Americans for the Arts has honored “This Neighborhood Is…” among 50 outstanding public arts projects created in 2018 through the Public Art Network Year in Review program, the only national program that specifically recognizes the most compelling public art. Chosen by public art experts, the roster of selected projects was unveiled on Friday, June 14 at Americans for the Arts’ Annual Convention in Minneapolis. This is the 18th year that Americans for the Arts has recognized public art works.
The mural, a public art project led by Lancaster residents Salina Almanzar and Osmyn Oree, was installed on the façade of the Water Street Mission along S. Water St. across from Culliton Park in September 2018. Residents were invited to finish the sentence, “This neighborhood is…” and sit for a portrait.
Over three days in September, Almanzar and Oree, along with volunteers from the community, installed 20 portraits and 25 responses on the wall of the Water Street Mission.
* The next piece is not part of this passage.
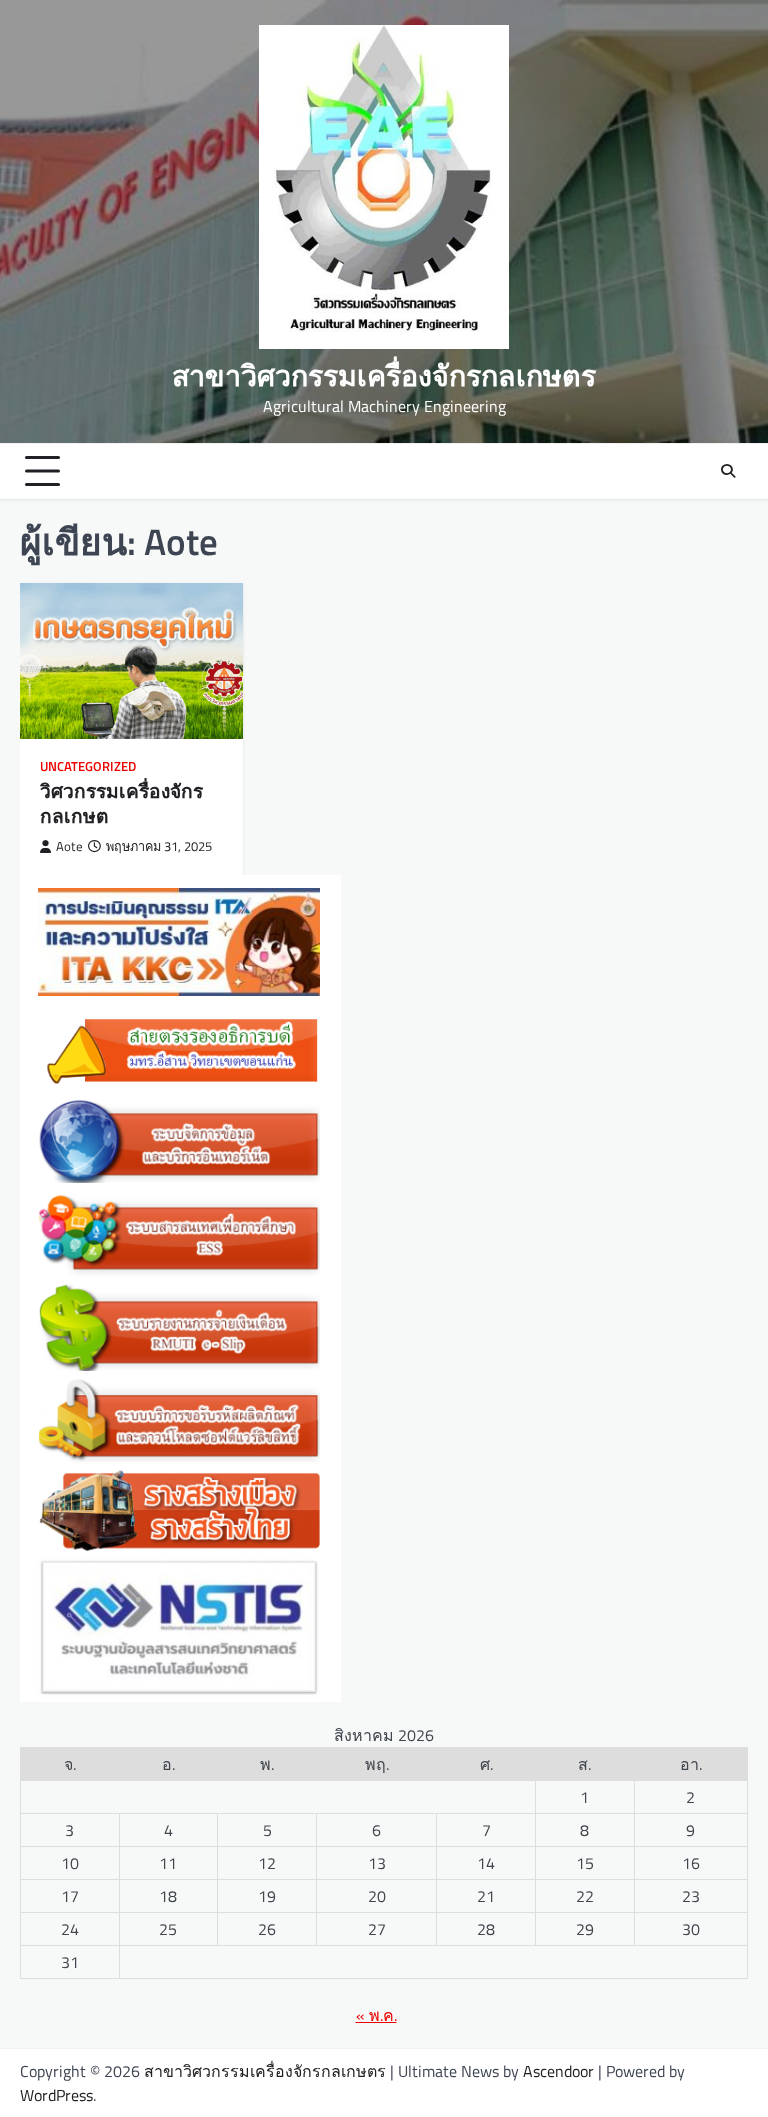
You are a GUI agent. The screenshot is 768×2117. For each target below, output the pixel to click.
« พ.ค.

All participants were invited to help install the mural. Volunteers were provided lunch during each day of installation and were gifted a free print of their portrait as a thank you. Two Dudes Painting Company donated paint and Rental Zone donated a lift for the project.
The mural was the final product of four months of community engagement regarding the renovation of Culliton Park.
“Participants expressed that the project broke down barriers between folks that live in the neighborhood, folks that use the park as home, and folks in transition. They felt that the regular and consistent presence of art in the park helped encourage more families to come out and engage their neighbors,” said Almanzar.
“The best of public art can challenge, delight, educate, and illuminate. Most of all, public art creates a sense of civic vitality in the cities, towns, and communities we inhabit and visit,” said Robert L. Lynch, president and CEO of Americans for the Arts. “As these Public Art Network Year in Review selections illustrate, public art has the power to enhance our lives on a scale that little else can. I congratulate the artists and commissioning groups for these community treasures, and I look forward to honoring more great works in the years to come.”
Two independent public art experts – artist Seitu Jones of Saint Paul, Minnesota, and Aaron Ott, Curator of Public Art at Albirght Knox Art Gallery in Buffalo, New York – discussed the trends they uncovered while examining hundreds of submissions in selecting this year’s choices for the most exemplary, innovative permanent or temporary public art works created or debuted in 2018.